By trawling through Princeton’s remarkable WordNet lexical resource for the English language and then through Wiktionary, Wikipedia and following through additional resources on the Internet, BabelNet has produced a veritable multilingual parallel treasure trove. Its richness also allows for word sense disambiguation (WSD) for homographs, one of the big tricky spots for MT and SMT.

The BabelNet API makes it easy to produce bilingual dictionaries. It does not take a great deal of imagination to work out what the addition of extremely large-scale dictionaries can have on the accuracy of SMT engines. Even just adding the dictionary data to the training data for a Moses-based SMT engine has a significant effect on the accuracy and quality scores.

Big lexical data has the potential to remove the “blindfolds” that have shackled SMT to date, significantly improving both accuracy and performance through bilingual dictionaries and word sense disambiguation.

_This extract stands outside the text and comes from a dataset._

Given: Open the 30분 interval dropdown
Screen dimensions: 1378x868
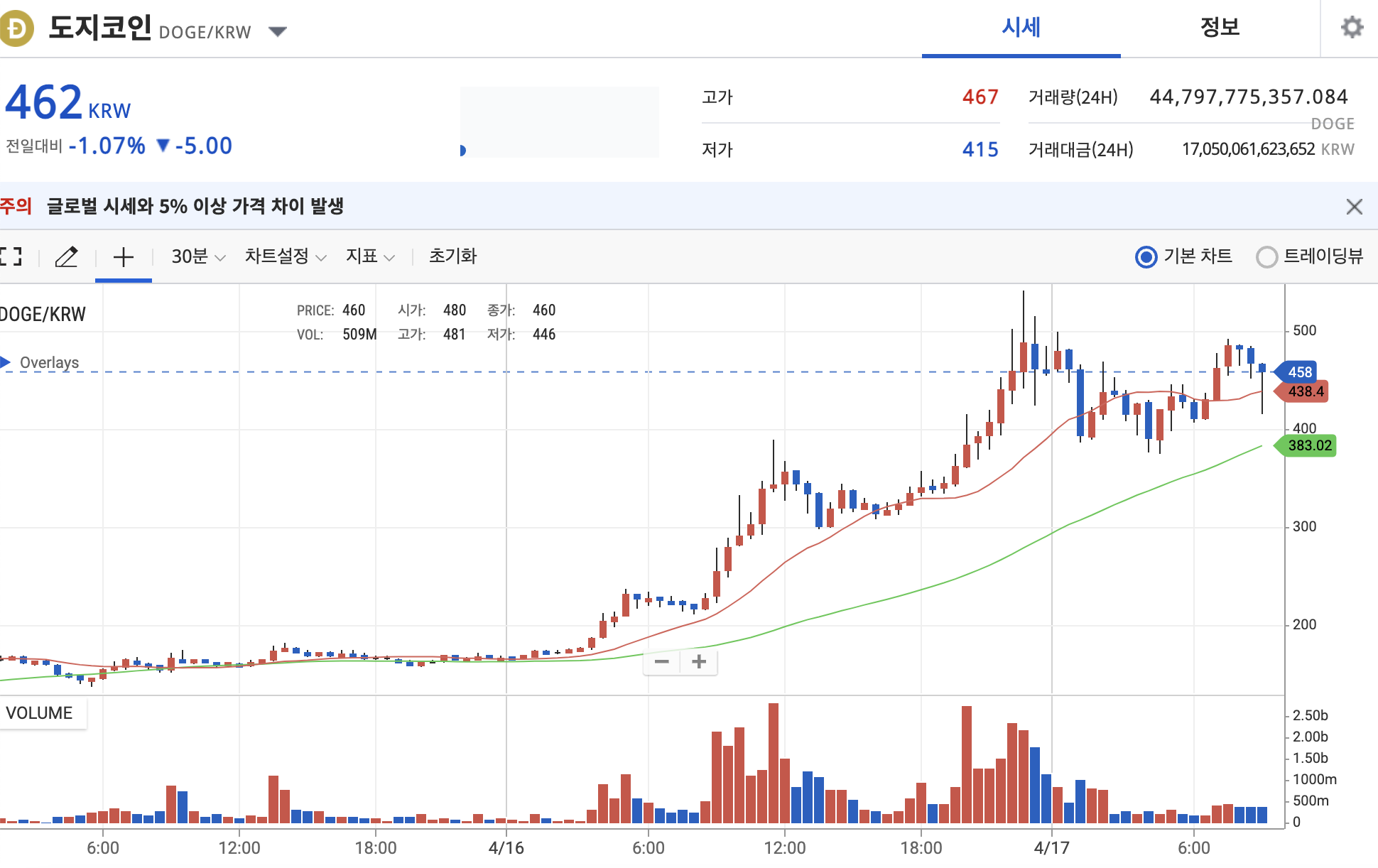Looking at the screenshot, I should click(198, 256).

BabelNet will continue to grow in size and scope over the next few years adding further online dictionary data such as IATE (http://iate.europa.eu/) and other multilingual open data resources. BabelNet now forms an integral part of the FALCON project, helping improve word alignment for the DCU SMT engine.

 

The future

There is still much work to be done. The Moses GIZA++ word aligner is not optimized for dictionary input and has no direct notion of mechanism for WSD. The Berkeley Aligner can take dictionary input as it is designed for both supervised and unsupervised operation but is primarily designed for word and not phrase alignment. Much research work remains, but the fundamentals of SMT have now been significantly shifted. BabelNet in its current form does not tackle function words, but it is relatively simple using existing internet resources to “harvest” the bilingual equivalents between various languages. The use of function words can then be used to assist with subsegment and phrase alignment in the manner foreseen by OpenMaTrEx.

The SMT team at DCU, Trinity College and the rest of the FALCON team will be working on adapting existing Open Source software such as Moses and the Berkeley, Apache and Stamford tools to take maximum advantage of BabelNet.

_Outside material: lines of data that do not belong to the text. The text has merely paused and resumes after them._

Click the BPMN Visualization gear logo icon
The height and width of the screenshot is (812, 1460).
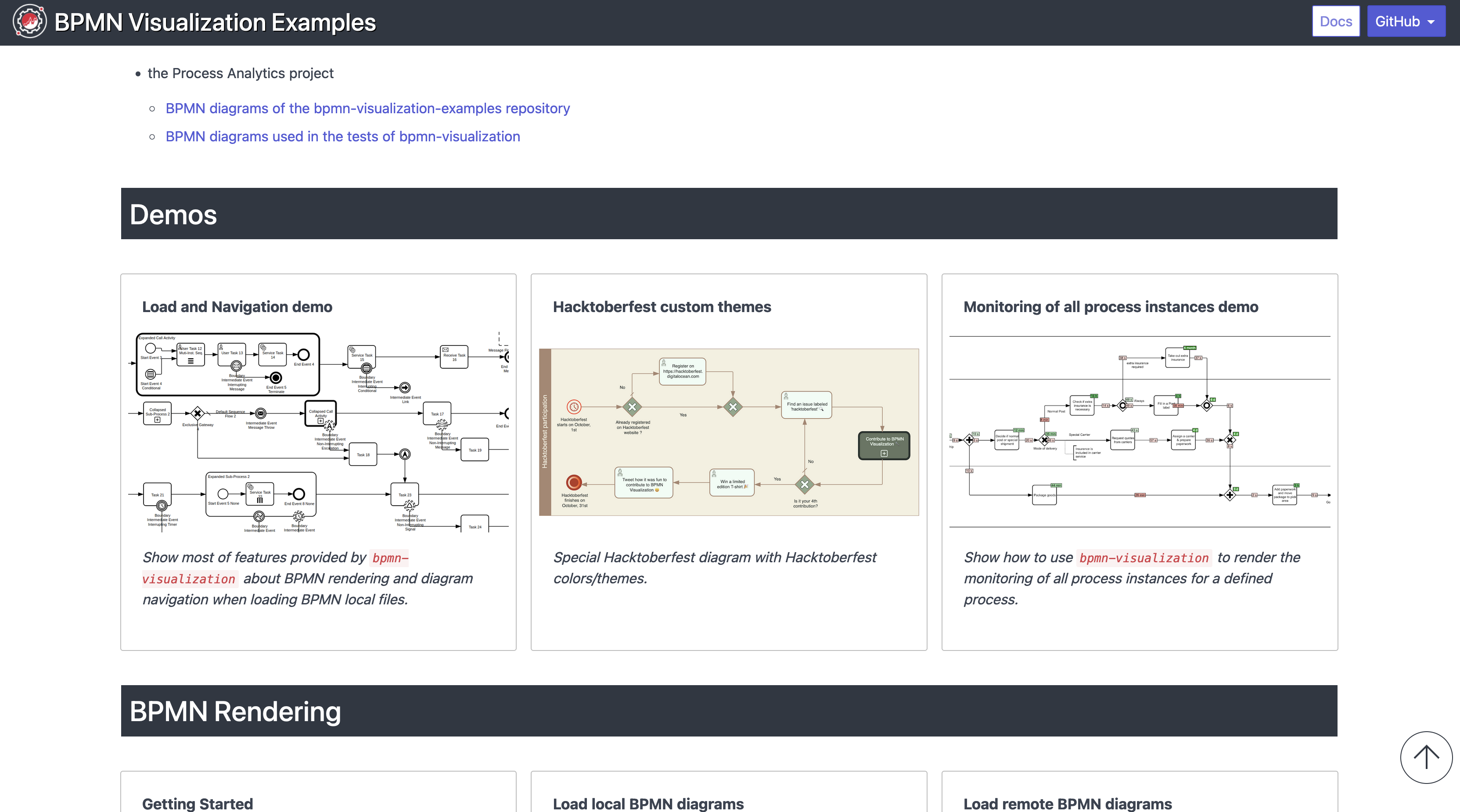point(29,22)
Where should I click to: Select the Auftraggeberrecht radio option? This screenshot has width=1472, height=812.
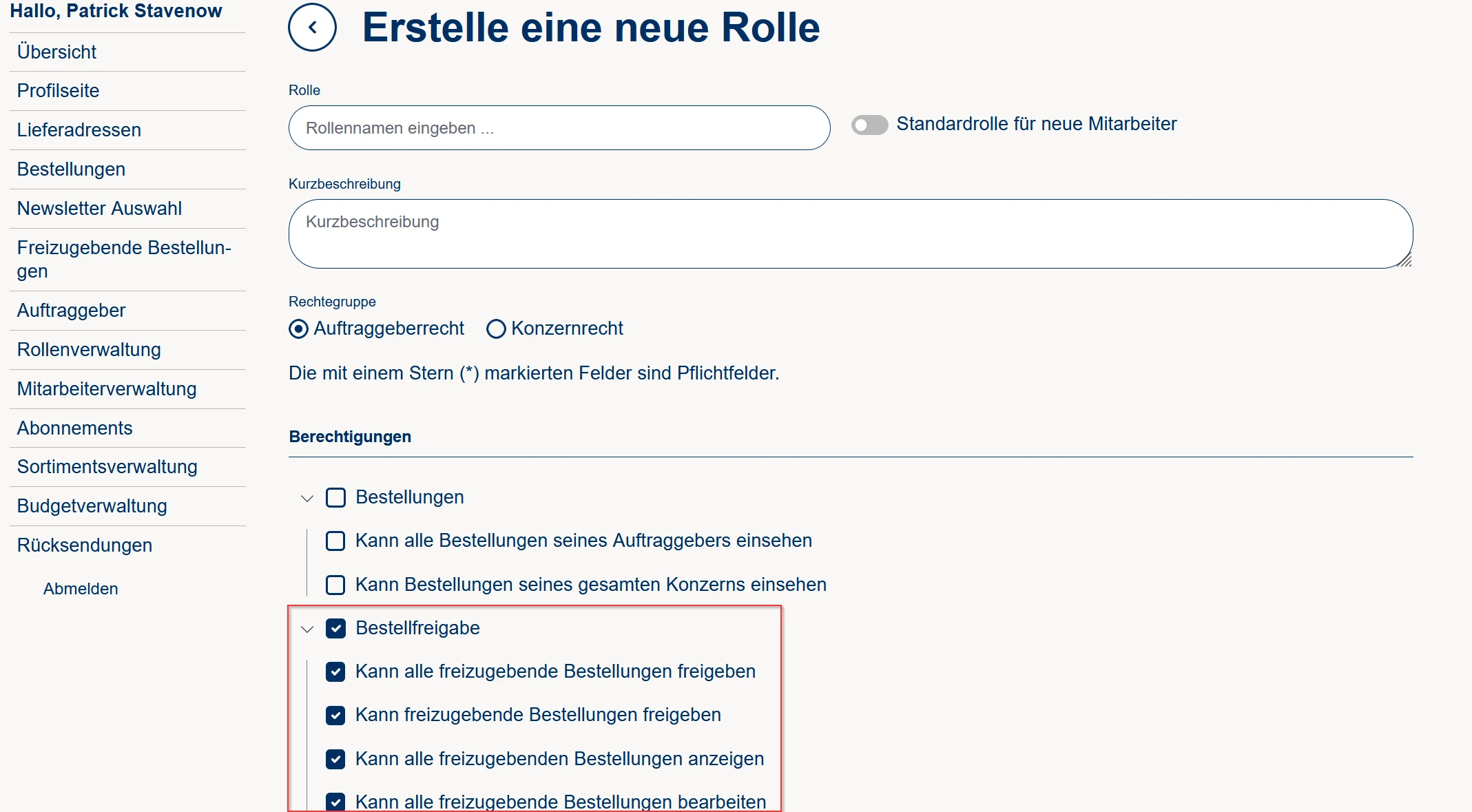pos(298,329)
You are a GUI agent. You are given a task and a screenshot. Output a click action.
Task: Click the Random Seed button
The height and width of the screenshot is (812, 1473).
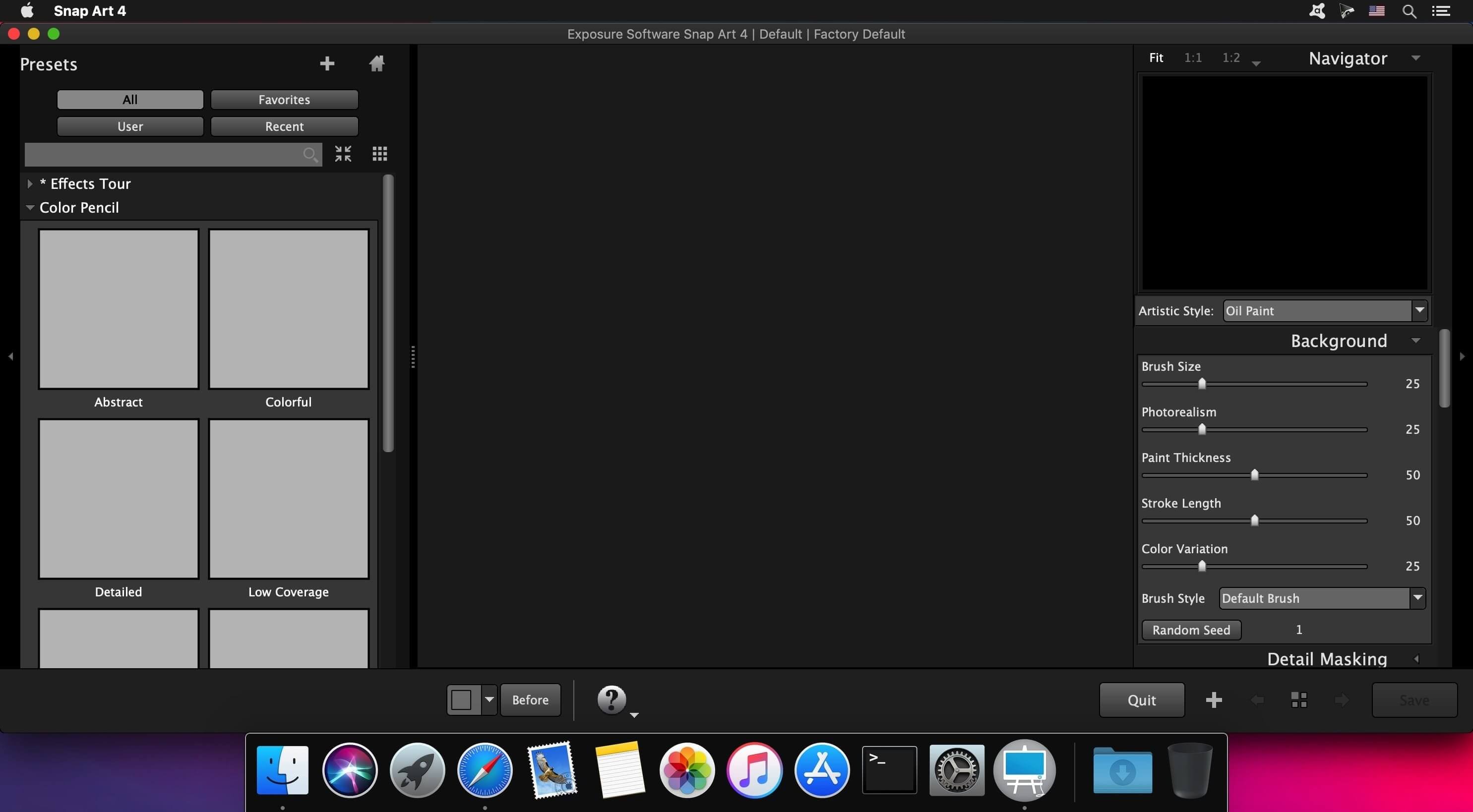[x=1191, y=630]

Many other features of SMT regarding morphology and differences in word sequences between languages remain to be fully resolved in the open source domain, but the basic building blocks for truly effective machine translation are now in place. Just as search engines revolutionized the way we access data on the internet using methods unforeseen in the early 1990s, SMT is well on the way to becoming our primary mode of translation. We are already using SMT to get the gist of what is on a given web page or email in a language that we do not understand, of course.

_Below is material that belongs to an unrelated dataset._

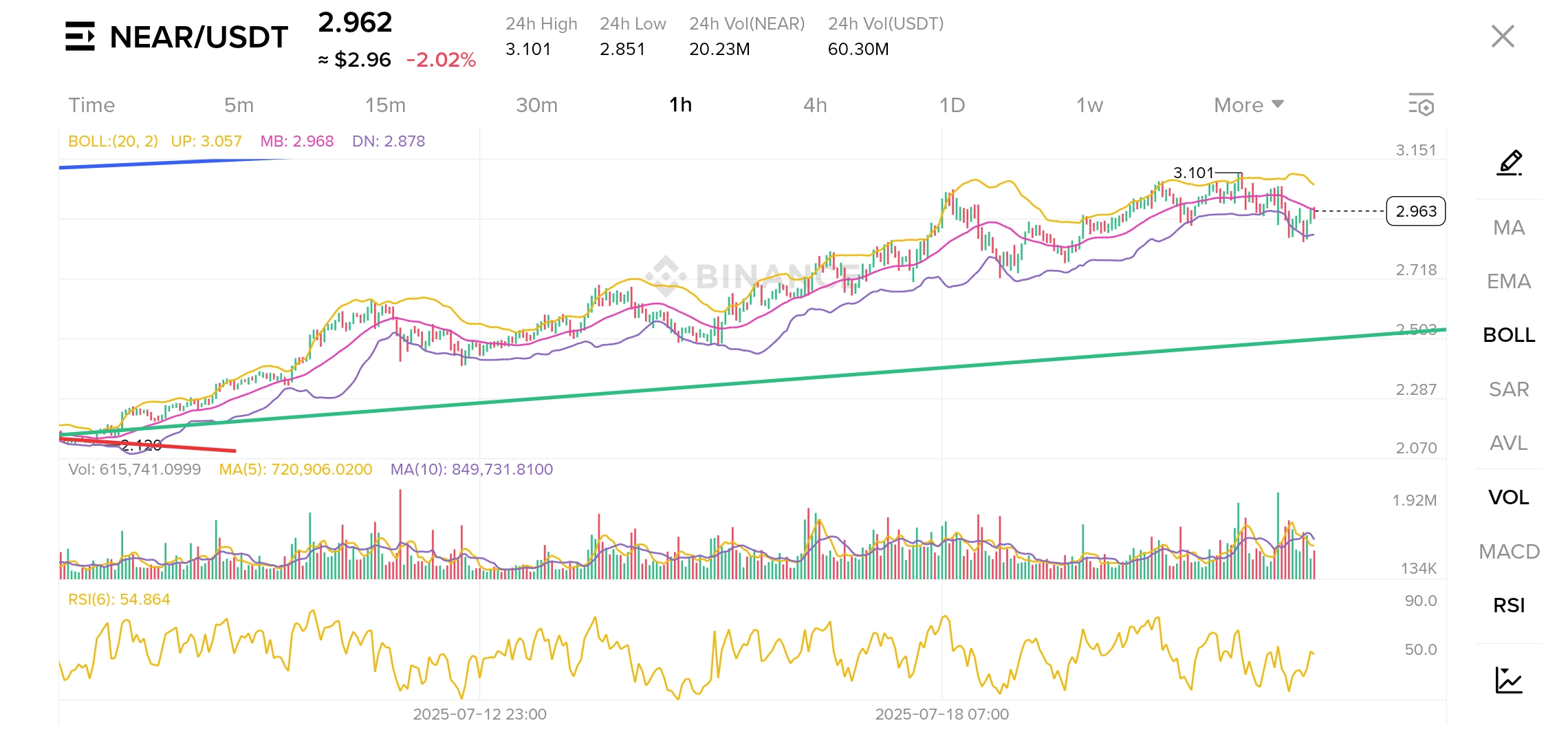Disable the BOLL indicator overlay

pyautogui.click(x=1509, y=335)
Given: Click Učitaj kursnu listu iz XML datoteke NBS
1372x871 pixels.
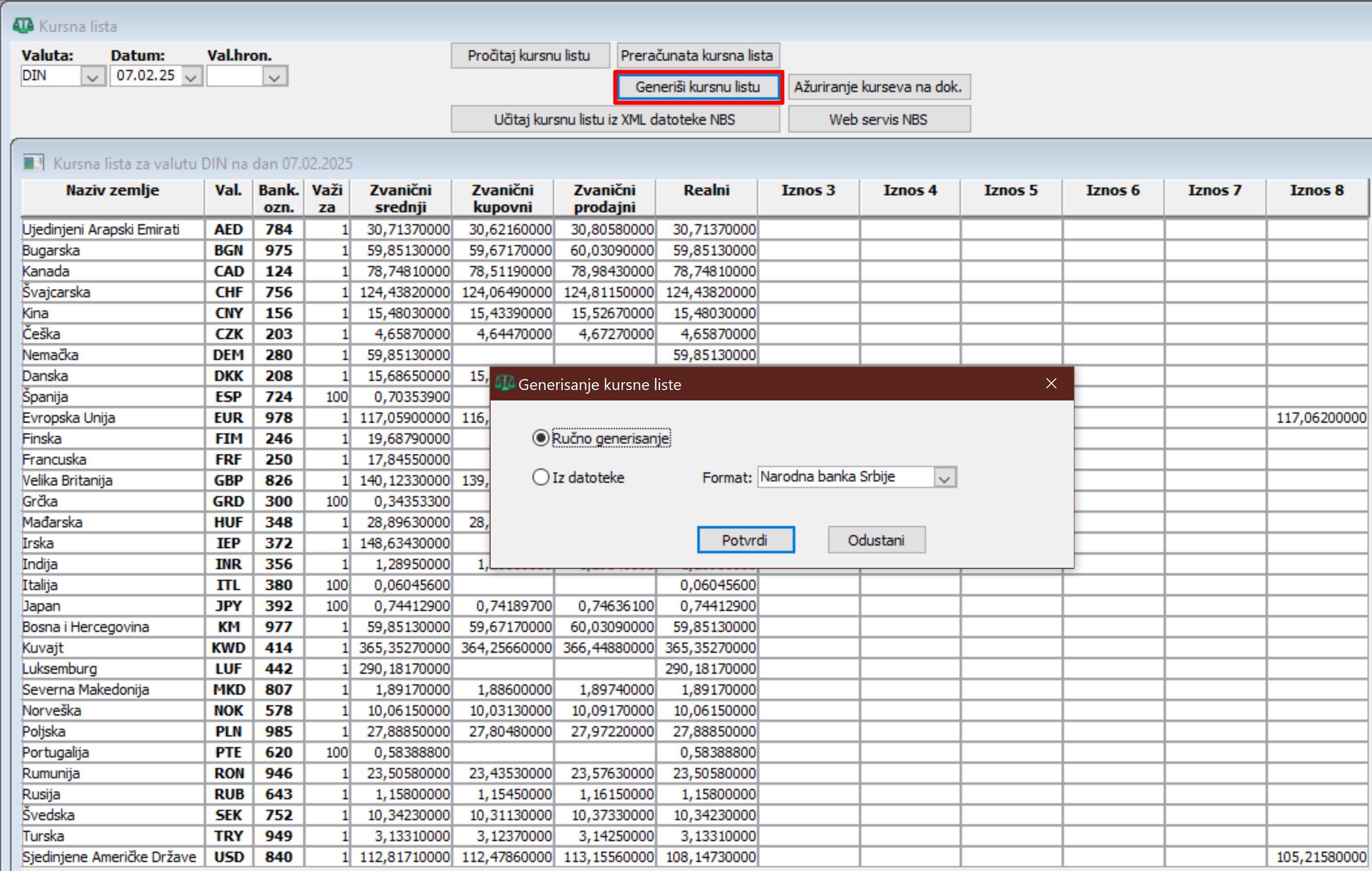Looking at the screenshot, I should [x=614, y=120].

Human endeavor is always based on incremental improvements. Just as OCR reached a tipping point in the mid-1990s, so will SMT become the predominant tool for translation within the next five years. Just as translation memory, terminology tools and integrated translation management systems have helped to automate and reduce translation and more significantly project management costs, integrated and automated quality SMT will further automate the actual translation process itself. Translation will largely become an SMT post-editing process.

The quality and data resource issues have been largely addressed in theoretical terms but implementation of these ideas is well on the way. The translation workflow will be mainly around post-editing for most commercial translation projects. This can only be a good thing for all concerned as the demand for translation is growing at around 8% per annum and further automation of the process is the only way to meet this growing need. The advances in MT and increased SMT usage contribute greatly to the expansion in global trade and thus help to lift billions of people from levels of poverty.